Can someone explain Jeff VanderMeer's Annihilation to me? I mean, I kind of get where it's going, but I don't understand why I'd want to go there. And people love it so much!
The sci-fi premise is that, suddenly and inexplicably, a big chunk of the southeastern US got turned into primordial jungle. It's full of strange, exotic, and giant plants and animals, and has weird psychological effects on people who go in. Expeditions have been sent; the people come out strange, or not at all. Our narrator is the biologist on the twelfth expedition.
I love this premise, but I expected something quite different. I expected more of a mystery, I guess, an exploration. I expected layers of revelation, about the environment, about the secrets, about the characters, maybe? It's a strange, intriguing premise.
I made it halfway through. As far as I can tell, the story doesn't really go anywhere exploratory. There are a couple of key questions I'd like answered, but I think the dreaminess of things lost me. It's like, things didn't shock me, because nothing made any sense--the strange and inexplicable is not unraveled. There's no revealing anything, since we start out with "this place runs people mad, and everything there is impossible," and when we get there everyone starts to run mad and there are lots of impossible things. This deprived me of wonder, and without wonder, there wasn't much there.
The problem with a big "how did this happen?" question is that you eventually have to either answer it or admit that you're not going to. I could be wrong, but I'm pretty sure this book was committed to not answering the questions; the Southern Reach (I think it's called) just is, and we'll get to explore it, but not explain it--not in this book, at least.
Not that this leaves the book with nothing--enjoyable stories are often built on something besides discovering the source of the weirdness. But this also isn't terribly character-driven, not exactly. The narrator (she is the biologist; the characters are all unnamed and referred to by their jobs--the surveyor, the psychologist) is a sharp, unlikeable person, and the fact that she's likely going a little bit crazy doesn't help much. The others are no-nonsense, and the fact that you have four competent, businesslike women on an exploratory mission should be pretty interesting, except that they all get suspicious of each other right away, without actually getting access to any real perceptions about anyone. Even our narrator is mostly scheming and fretting. It's like watching the movie Aliens from the point of view of that guy who shouts, "That's it, man!
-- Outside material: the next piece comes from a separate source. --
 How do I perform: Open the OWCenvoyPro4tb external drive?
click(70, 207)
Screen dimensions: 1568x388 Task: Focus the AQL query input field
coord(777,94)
Game over, man!"
If someone who read this would like to tell me more about it--about what, besides the admittedly lush, detailed, interesting descriptions makes this book great, or about how the ending (or the next book) make it all worthwhile--I would be really interested. Is it the character study of the chilly, obsessed narrator? I could see that, though it didn't catch me. Is it about uncovering the mystery of the territory, and is there more to that than, "yeah, this is crazy, isn't it?" Is there some level on which it's about mankind's search for understanding in an ultimately unknowable universe? I'm taking theories--hey, even if you haven't read it, I'd love to hear yours.